Durante l’interrogatorio, l’indagato, assistito dall’avvocato Loredana Liso, ha spiegato che la porta era chiusa con il lucchetto dall’esternoa causa della serratura rotta. Inoltre, l’uomo, ha raccontato che aveva coperto le finestre con pannelli adesivi per ripararsi dal freddo perché avevano i vetri rotti. Nel corso dell’interrogatorio Mahmed, ha ammesso che la compagna “non era d’accordo ad essere chiusa dentro, ma non poteva lasciare la porta aperta con il rischio che entrasse qualcuno”, spiegando che quindi lo faceva “per proteggerla”.

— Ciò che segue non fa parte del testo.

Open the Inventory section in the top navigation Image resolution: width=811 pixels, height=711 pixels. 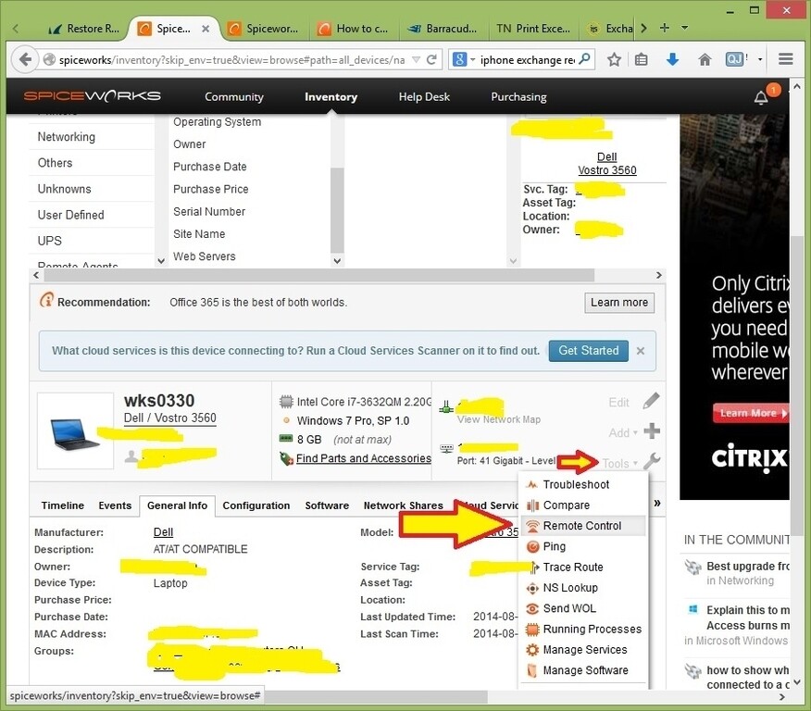click(331, 95)
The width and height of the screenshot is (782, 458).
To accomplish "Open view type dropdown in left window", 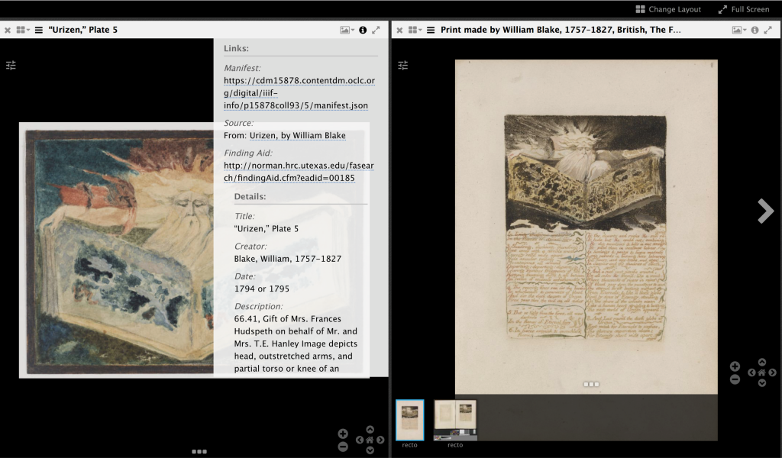I will (x=347, y=30).
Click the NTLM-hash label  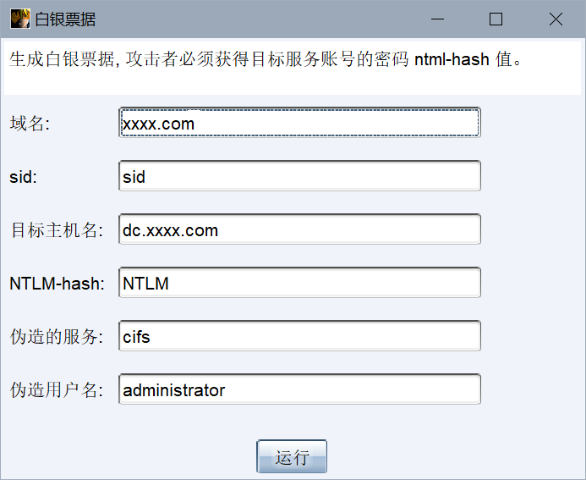57,284
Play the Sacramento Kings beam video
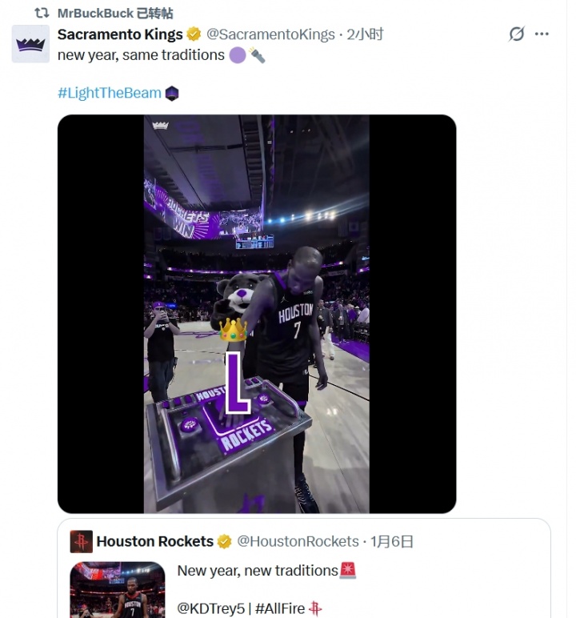Screen dimensions: 576x618 (256, 314)
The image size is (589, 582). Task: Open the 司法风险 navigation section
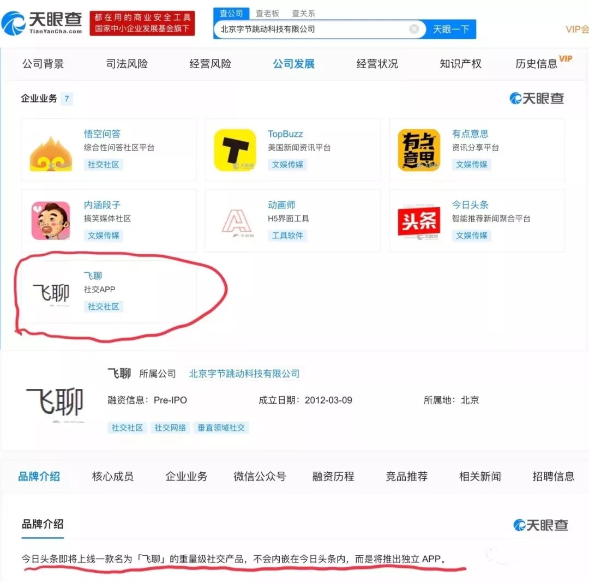coord(127,63)
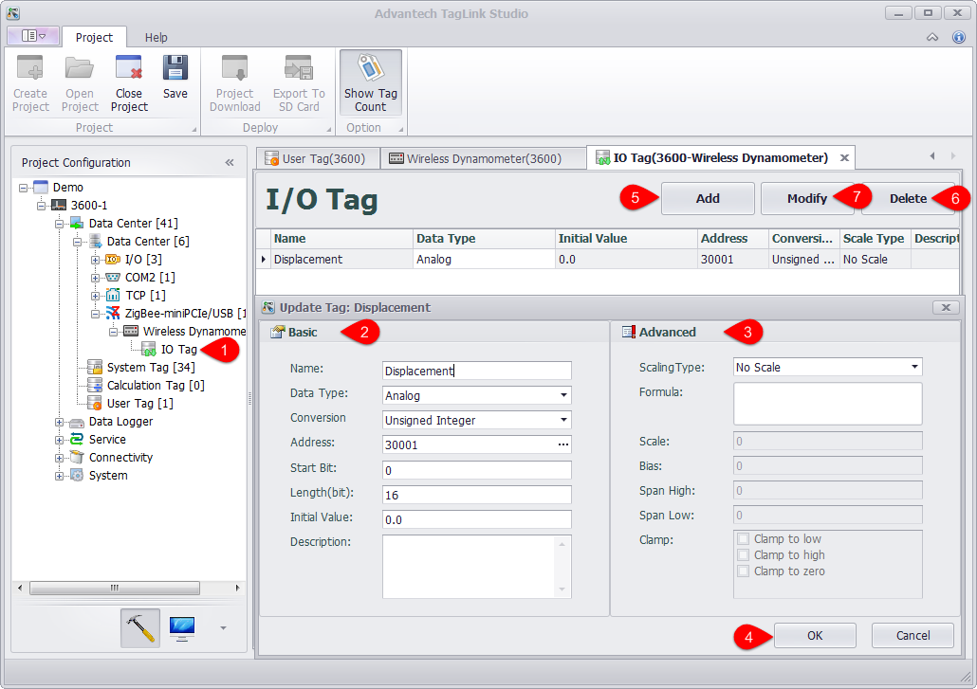
Task: Toggle the Show Tag Count option
Action: tap(371, 82)
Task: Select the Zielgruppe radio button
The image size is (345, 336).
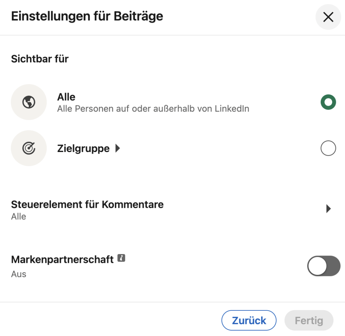Action: point(328,148)
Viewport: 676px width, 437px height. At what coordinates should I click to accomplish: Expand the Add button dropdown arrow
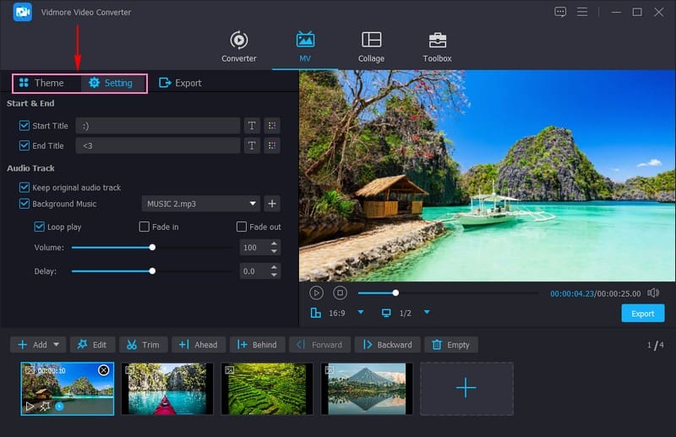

Il giudice, ha ritenuto questa “spiegazione non plausibile”, evidenziando che la presenza stessa di un lucchetto all’esterno della porta di ingresso, che impediva quindi di aprirla dall’interno, “costituisce un pregante elemento di riscontro delle dichiarazioni” della ragazza “tanto e soprattutto in relazione al delitto di sequestro di persona, quanto con riferimento ai maltrattamenti denunciati, dal momento che la condotta non può che ritenersi vessatoria e mortificante, sì da dover ritenere le denunciate condotte violente e offensive”.